/---

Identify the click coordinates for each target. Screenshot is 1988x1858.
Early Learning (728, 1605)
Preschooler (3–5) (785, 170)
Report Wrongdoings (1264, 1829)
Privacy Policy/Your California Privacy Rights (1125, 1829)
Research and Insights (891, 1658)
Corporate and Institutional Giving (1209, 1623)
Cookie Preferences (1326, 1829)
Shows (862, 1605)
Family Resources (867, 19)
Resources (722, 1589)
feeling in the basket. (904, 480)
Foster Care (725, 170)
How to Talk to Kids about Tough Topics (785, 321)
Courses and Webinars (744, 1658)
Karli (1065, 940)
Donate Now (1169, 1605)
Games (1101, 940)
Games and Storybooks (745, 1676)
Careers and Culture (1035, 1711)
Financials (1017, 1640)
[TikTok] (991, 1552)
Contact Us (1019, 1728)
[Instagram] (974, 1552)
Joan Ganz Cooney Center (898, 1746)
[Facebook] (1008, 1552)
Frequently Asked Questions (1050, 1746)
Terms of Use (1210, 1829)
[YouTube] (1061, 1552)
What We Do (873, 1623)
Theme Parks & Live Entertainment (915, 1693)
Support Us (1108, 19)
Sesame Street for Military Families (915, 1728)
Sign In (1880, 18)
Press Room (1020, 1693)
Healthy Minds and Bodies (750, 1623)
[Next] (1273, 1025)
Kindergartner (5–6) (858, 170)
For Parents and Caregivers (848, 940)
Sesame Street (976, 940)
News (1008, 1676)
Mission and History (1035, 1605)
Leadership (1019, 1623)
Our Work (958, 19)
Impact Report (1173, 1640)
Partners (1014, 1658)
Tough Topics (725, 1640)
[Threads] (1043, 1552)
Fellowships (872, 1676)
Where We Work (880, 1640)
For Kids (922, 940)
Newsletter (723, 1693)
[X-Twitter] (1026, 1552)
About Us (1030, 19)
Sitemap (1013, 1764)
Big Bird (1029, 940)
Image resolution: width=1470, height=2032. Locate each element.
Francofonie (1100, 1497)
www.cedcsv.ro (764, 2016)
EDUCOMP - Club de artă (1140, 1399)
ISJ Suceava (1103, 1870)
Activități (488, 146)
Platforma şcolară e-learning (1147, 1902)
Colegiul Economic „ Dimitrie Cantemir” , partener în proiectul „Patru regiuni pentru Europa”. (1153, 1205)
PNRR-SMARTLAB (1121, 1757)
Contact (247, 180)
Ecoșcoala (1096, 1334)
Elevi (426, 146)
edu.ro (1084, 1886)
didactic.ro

\---

Transcribe all the material, keeping each word as it is.

Identify the click coordinates for each target. Screenshot is 1988x1858.
Early Learning (728, 1605)
Preschooler (3–5) (785, 170)
Report Wrongdoings (1264, 1829)
Privacy Policy/Your California Privacy Rights (1125, 1829)
Research and Insights (891, 1658)
Corporate and Institutional Giving (1209, 1623)
Cookie Preferences (1326, 1829)
Shows (862, 1605)
Family Resources (867, 19)
Resources (722, 1589)
feeling in the basket. (904, 480)
Foster Care (725, 170)
How to Talk to Kids about Tough Topics (785, 321)
Courses and Webinars (744, 1658)
Karli (1065, 940)
Donate Now (1169, 1605)
Games (1101, 940)
Games and Storybooks (745, 1676)
Careers and Culture (1035, 1711)
Financials (1017, 1640)
[TikTok] (991, 1552)
Contact Us (1019, 1728)
[Instagram] (974, 1552)
Joan Ganz Cooney Center (898, 1746)
[Facebook] (1008, 1552)
Frequently Asked Questions (1050, 1746)
Terms of Use (1210, 1829)
[YouTube] (1061, 1552)
What We Do (873, 1623)
Theme Parks & Live Entertainment (915, 1693)
Support Us (1108, 19)
Sesame Street for Military Families (915, 1728)
Sign In (1880, 18)
Press Room (1020, 1693)
Healthy Minds and Bodies (750, 1623)
[Next] (1273, 1025)
Kindergartner (5–6) (858, 170)
For Parents and Caregivers (848, 940)
Sesame Street (976, 940)
News (1008, 1676)
Mission and History (1035, 1605)
Leadership (1019, 1623)
Our Work (958, 19)
Impact Report (1173, 1640)
Partners (1014, 1658)
Tough Topics (725, 1640)
[Threads] (1043, 1552)
Fellowships (872, 1676)
Where We Work (880, 1640)
For Kids (922, 940)
Newsletter (723, 1693)
[X-Twitter] (1026, 1552)
About Us (1030, 19)
Sitemap (1013, 1764)
Big Bird (1029, 940)
Image resolution: width=1470, height=2032. Locate each element.
Francofonie (1100, 1497)
www.cedcsv.ro (764, 2016)
EDUCOMP - Club de artă (1140, 1399)
ISJ Suceava (1103, 1870)
Activități (488, 146)
Platforma şcolară e-learning (1147, 1902)
Colegiul Economic „ Dimitrie Cantemir” , partener în proiectul „Patru regiuni pentru Europa”. (1153, 1205)
PNRR-SMARTLAB (1121, 1757)
Contact (247, 180)
Ecoșcoala (1096, 1334)
Elevi (426, 146)
edu.ro (1084, 1886)
didactic.ro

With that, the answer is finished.